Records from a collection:
※

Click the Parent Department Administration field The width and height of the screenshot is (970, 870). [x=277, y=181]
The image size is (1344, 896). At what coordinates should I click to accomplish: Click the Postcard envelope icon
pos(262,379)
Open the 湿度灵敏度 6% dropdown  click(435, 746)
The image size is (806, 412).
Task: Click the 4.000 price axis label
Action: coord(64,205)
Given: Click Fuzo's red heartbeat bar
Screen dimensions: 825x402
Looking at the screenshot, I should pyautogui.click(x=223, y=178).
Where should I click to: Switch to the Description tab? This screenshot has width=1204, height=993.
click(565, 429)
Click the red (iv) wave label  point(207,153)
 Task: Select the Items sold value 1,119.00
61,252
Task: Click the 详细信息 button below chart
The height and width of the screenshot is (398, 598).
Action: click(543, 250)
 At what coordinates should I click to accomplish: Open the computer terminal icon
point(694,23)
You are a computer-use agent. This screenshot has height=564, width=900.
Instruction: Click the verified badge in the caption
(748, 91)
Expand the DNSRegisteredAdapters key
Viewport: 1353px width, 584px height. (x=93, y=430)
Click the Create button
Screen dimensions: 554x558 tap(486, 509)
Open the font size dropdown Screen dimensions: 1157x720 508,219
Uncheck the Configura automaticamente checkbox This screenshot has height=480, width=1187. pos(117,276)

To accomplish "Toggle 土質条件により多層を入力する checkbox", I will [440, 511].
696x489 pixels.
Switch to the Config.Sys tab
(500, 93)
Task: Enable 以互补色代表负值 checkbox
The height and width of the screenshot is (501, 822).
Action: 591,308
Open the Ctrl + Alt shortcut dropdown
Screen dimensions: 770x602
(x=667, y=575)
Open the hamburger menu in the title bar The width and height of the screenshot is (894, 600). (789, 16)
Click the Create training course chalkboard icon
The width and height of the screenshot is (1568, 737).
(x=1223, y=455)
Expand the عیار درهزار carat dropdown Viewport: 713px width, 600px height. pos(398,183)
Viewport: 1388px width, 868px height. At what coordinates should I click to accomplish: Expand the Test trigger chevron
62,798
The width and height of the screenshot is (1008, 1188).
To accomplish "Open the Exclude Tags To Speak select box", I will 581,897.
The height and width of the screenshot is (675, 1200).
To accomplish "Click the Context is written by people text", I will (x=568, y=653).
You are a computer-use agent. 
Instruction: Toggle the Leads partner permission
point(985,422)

※

Work order: Each record should be repeated in full, exactly as it is written.

Expected output:
Click the Parent Department Administration field The width and height of the screenshot is (970, 870). [x=277, y=181]
The image size is (1344, 896). At what coordinates should I click to accomplish: Click the Postcard envelope icon
pos(262,379)
Open the 湿度灵敏度 6% dropdown  click(435, 746)
The image size is (806, 412).
Task: Click the 4.000 price axis label
Action: coord(64,205)
Given: Click Fuzo's red heartbeat bar
Screen dimensions: 825x402
Looking at the screenshot, I should pyautogui.click(x=223, y=178).
Where should I click to: Switch to the Description tab? This screenshot has width=1204, height=993.
click(565, 429)
Click the red (iv) wave label  point(207,153)
 Task: Select the Items sold value 1,119.00
61,252
Task: Click the 详细信息 button below chart
The height and width of the screenshot is (398, 598).
Action: click(543, 250)
 At what coordinates should I click to accomplish: Open the computer terminal icon
point(694,23)
You are a computer-use agent. This screenshot has height=564, width=900.
Instruction: Click the verified badge in the caption
(748, 91)
Expand the DNSRegisteredAdapters key
Viewport: 1353px width, 584px height. (x=93, y=430)
Click the Create button
Screen dimensions: 554x558 tap(486, 509)
Open the font size dropdown Screen dimensions: 1157x720 508,219
Uncheck the Configura automaticamente checkbox This screenshot has height=480, width=1187. pos(117,276)

To accomplish "Toggle 土質条件により多層を入力する checkbox", I will [440, 511].
696x489 pixels.
Switch to the Config.Sys tab
(500, 93)
Task: Enable 以互补色代表负值 checkbox
The height and width of the screenshot is (501, 822).
Action: 591,308
Open the Ctrl + Alt shortcut dropdown
Screen dimensions: 770x602
(x=667, y=575)
Open the hamburger menu in the title bar The width and height of the screenshot is (894, 600). (789, 16)
Click the Create training course chalkboard icon
The width and height of the screenshot is (1568, 737).
(x=1223, y=455)
Expand the عیار درهزار carat dropdown Viewport: 713px width, 600px height. pos(398,183)
Viewport: 1388px width, 868px height. At what coordinates should I click to accomplish: Expand the Test trigger chevron
62,798
The width and height of the screenshot is (1008, 1188).
To accomplish "Open the Exclude Tags To Speak select box", I will 581,897.
The height and width of the screenshot is (675, 1200).
To accomplish "Click the Context is written by people text", I will (x=568, y=653).
You are a computer-use agent. 
Instruction: Toggle the Leads partner permission
point(985,422)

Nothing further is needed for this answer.